Chairman’s Statement
Overview
During the six months ended 31 December 2025, the Group delivered a strong performance despite the varied and often challenging economic conditions across its core markets. While strong commodity prices, currency stability and contained inflation provided some macroeconomic support, elevated taxation and living-cost pressures continued to constrain consumer disposable incomes across all markets. Against this backdrop, the Group’s customer centric, brand-focused strategy continued to drive growth, underpinned by compelling value propositions, expansion of delivery channels and disciplined cost containment. Solid growth in customer volumes, sustained investment in the store network and the benefits of the decentralised, brand-led operating model translated into strong revenue growth, improved operating profitability and enhanced cash generation in H1 FY2026, which bodes well for the remainder of the financial year.
The Group delivered 16% revenue growth in H1 FY2026 compared to the prior year, underpinned by a 10% increase in customer volumes and a 6% improvement in real average spend. Operating profit increased by 27% year-on-year, despite aggressive promotional activity and the absorption of the new fast-food tax in Zimbabwe, reflecting the benefits of rigorous cost discipline and enhanced supplier engagement during the period under review.

◆ RECORDED INFORMATION ◆
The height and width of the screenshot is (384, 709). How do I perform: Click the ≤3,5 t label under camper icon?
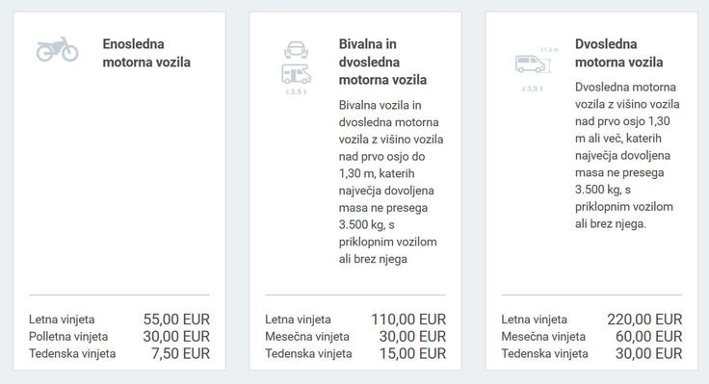click(x=296, y=91)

◆ WORK TO DO ◆
a - In the chairman's statement, by what percentage did operating profit rise year-on-year in H1 FY2026?
b - Please reproduce the chairman's statement word for word, starting with "The Group delivered 16%" and going on through "period under review.".

◆ TASK RESULTS ◆
a - 27%

b -
The Group delivered 16% revenue growth in H1 FY2026 compared to the prior year, underpinned by a 10% increase in customer volumes and a 6% improvement in real average spend. Operating profit increased by 27% year-on-year, despite aggressive promotional activity and the absorption of the new fast-food tax in Zimbabwe, reflecting the benefits of rigorous cost discipline and enhanced supplier engagement during the period under review.